GPG Suite

how to encrypt messages with GPG...

19 Jul 2022

"GPG Suite: One simple package with everything you need, to protect your emails and files."

With the tools installed by this package, you can encrypt, decrypt, sign and verify files or messages.

Encrypting emails

This can be done with GPG Mail - a paid-for add-on.
Allows to encrypt emails straight within Apple's Mail app.

I am not using that myself, though I do think that encryption should be natively supported by all mail providers and clients, and become mainstream.
It's crazy that emails by default is like sending an open postcard by mail.
I have used encrypted emails for a while a decade ago, but considering most people do not encrypt emails, it was a very clunky, time-consuming (setup and troubleshooting) and friction-creating workflow.

Encrypting text

My main use for it. Text can be encrypted and copy/pasted anywhere you like - email, DM, etc..

Terminal commands

Exporting private key(s)

export the private key with the command-line tool from GPG:

gpg --export-secret-keys

A normal export with --export will not include any private keys, therefore you have to use --export-secret-keys.

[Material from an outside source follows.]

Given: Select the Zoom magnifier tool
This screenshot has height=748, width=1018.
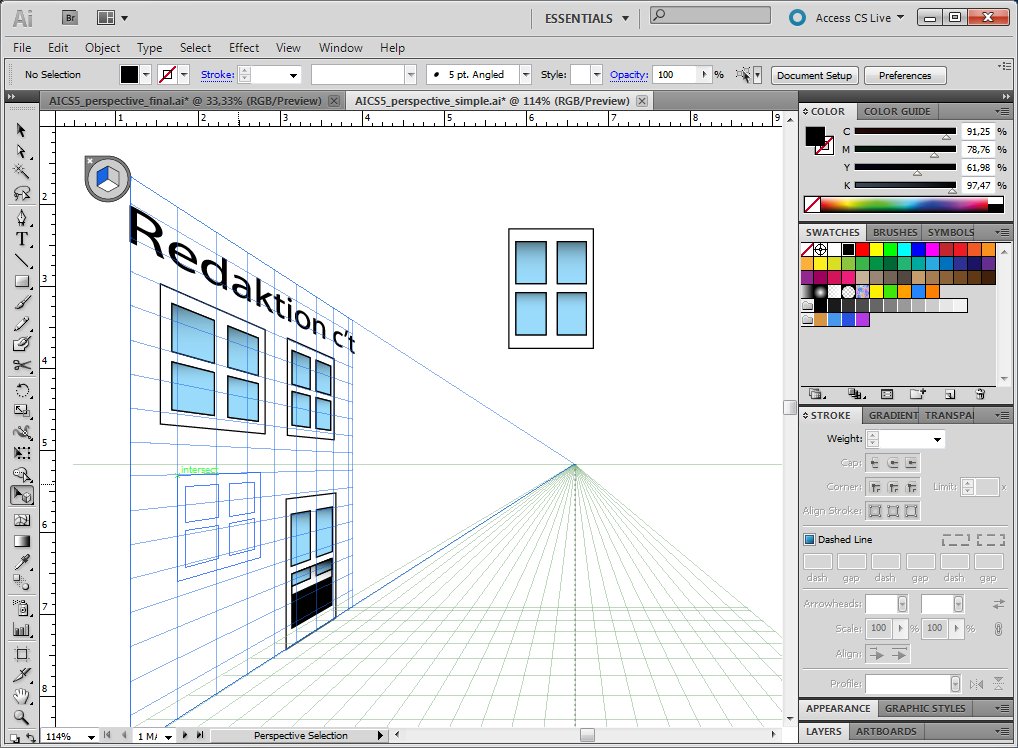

This is the command that allows you to export a specific key with the ID 1234ABCD to the file secret.asc:

gpg --export-secret-keys --armor 1234ABCD > secret.asc

You can find the ID that you need using the following command - usually an email address:

gpg --list-keys

To export just 1 specific secret key instead of all of them:

gpg --export-secret-keys keyIDNumber > exportedKeyFilename.asc

If issues, one crucial step is to edit the imported key and "ultimately trust" that key:

gpg --edit-key (keyIDNumber)
gpg> trust

Please decide how far you trust this user to correctly verify other users' keys:

  1 = I don't know or won't say
  2 = I do NOT trust
  3 = I trust marginally
  4 = I trust fully
  5 = I trust ultimately
  m = back to the main menu


Sending the encrypted message

Anything will do - email, IM, etc - if you want to be extra careful, you can use:
"PrivnoteSend notes that will self-destruct after being read."